## Passage
Besides spending time with loved ones, the holidays are the perfect time to dedicate yourself to quality written words and reading.
Recently, the portal Opanak.rs compiled a list of 20 novels by Serbian authors that are among the most beautiful and valuable works of our literature. If you haven't read them yet, recommendations are provided below.
Ivo Andrić – The Bridge on the Drina
The greatest jewel of our literature. A novel in which the bridge is a symbol - the backbone around which various human destinies intertwine, with the author chronicling the town of Višegrad and its inhabitants over four centuries. We would also add the indispensable "The Damned Yard", but it is worth noting that all of Andrić's works are equally valuable and deserve to be read and interpreted. After all, he is our only Nobel laureate. We must know him beyond mandatory reading!
Miloš Crnjanski – Migrations
A novel that describes the sufferings of Serbs in Vojvodina in the 18th century, but through the events of the Isaković family, i.e., through the triangle of their family relationships (Vuk - a historical figure, Aranđel, and Vuk's wife Dafina).
Mihajlo Pupin – From the Farm to the Scientist
This book is essential reading for young people, a kind of model for the upbringing of every child and young person. It has never become part of our curriculum, although the largest countries in the world used it in their education, even during Pupin's lifetime.

## Excerpted records
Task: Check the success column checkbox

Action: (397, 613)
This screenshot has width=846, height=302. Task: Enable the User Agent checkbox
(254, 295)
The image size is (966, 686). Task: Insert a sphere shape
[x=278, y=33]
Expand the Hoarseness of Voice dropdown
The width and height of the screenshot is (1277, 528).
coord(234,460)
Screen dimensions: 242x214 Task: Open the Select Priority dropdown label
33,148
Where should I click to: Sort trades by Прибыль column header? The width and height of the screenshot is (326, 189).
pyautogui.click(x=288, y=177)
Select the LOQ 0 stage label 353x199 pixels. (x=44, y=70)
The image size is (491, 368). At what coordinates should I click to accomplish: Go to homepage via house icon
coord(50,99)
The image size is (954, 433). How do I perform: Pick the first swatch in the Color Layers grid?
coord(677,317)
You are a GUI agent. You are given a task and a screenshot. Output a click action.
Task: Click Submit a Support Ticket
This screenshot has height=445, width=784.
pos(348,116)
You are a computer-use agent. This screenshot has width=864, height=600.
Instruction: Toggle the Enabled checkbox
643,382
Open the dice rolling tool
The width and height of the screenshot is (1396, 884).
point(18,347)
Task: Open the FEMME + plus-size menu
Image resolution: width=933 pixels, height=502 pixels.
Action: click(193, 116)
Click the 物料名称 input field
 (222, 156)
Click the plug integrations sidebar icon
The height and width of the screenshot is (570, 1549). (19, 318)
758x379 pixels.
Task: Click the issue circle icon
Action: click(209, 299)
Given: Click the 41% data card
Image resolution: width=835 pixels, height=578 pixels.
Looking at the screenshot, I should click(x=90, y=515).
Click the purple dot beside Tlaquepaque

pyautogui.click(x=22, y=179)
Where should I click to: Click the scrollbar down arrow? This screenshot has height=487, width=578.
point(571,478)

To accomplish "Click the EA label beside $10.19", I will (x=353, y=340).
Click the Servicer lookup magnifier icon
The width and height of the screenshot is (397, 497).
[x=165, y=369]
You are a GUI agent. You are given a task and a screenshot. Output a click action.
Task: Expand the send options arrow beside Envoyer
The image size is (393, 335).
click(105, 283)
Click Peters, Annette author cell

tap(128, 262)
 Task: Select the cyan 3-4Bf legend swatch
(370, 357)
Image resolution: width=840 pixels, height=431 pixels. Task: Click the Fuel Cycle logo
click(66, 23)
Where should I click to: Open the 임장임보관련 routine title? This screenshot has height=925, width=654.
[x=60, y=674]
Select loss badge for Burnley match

## Exercises
1. Name every book title mentioned in the passage on Serbian novels.
2. In the passage on Serbian novels, what reason is given for knowing Andrić beyond mandatory reading?
3. Continue the passage on Serbian novels from its last sentence.
The rows are separate material from the passage on Serbian novels.

## Expected results
1.
- The Bridge on the Drina
- The Damned Yard
- Migrations
- From the Farm to the Scientist

2. The passage says all of Andrić's works are equally valuable and deserve to be read and interpreted. It adds that he is "our only Nobel laureate."

3.
Meša Selimović – Death and the Dervish
Forty-year-old dervish Ahmed Nurudin tells us his confession from the moment he learns that his brother is innocently imprisoned in the fortress. Full of introspection, this psychological-philosophical novel is a kind of search for the meaning of life and whether we are at a loss if that meaning cannot be achieved.
Borisav Stanković – Impure Blood
This is one of Bora Stanković's most famous works. The main character is Sofka, the last descendant of a once prominent family from Vranje. Speaking of her, Bora is actually talking about the rise, degeneration, and extinction of a family, about the moral corruption of its members, the misfortune that befalls Sofka, and is passed on to her descendants.
Danilo Kiš – Garden, Ashes/Early Sorrows/The Hourglass
A trilogy of a family cycle of novels by this writer. Andreas Sam, the main character, through all three works, first tells us about his father, about childhood, his sorrows... until the last part, through the fate of the father of one family, depicts the camp history of the 20th century. They can be read separately. Whichever book you choose, you won't go wrong.
Aleksandar Tišma – The Use of Man
In a masterful way, the writer portrays the issues of contemporary humanity, which is putting man in the service of an idea, manipulating man for someone else's goals and motives. Through the prism of three families, which touch each other, it is described how primarily war, and then low instinctual passions in people can be directed towards the use of man.
Borislav Pekić – Time of Miracles
The framework of this Pekić's masterful novel, composed of stories, consists of biblical motifs of Jesus' miracles in Judea. It describes the relationship of man to the world and the world to man. It emphasizes the absurdity of any dogma and uncompromising ideology, which puts the welfare of society before the individual's welfare. It is a time of miracles in which miracles are turned against man.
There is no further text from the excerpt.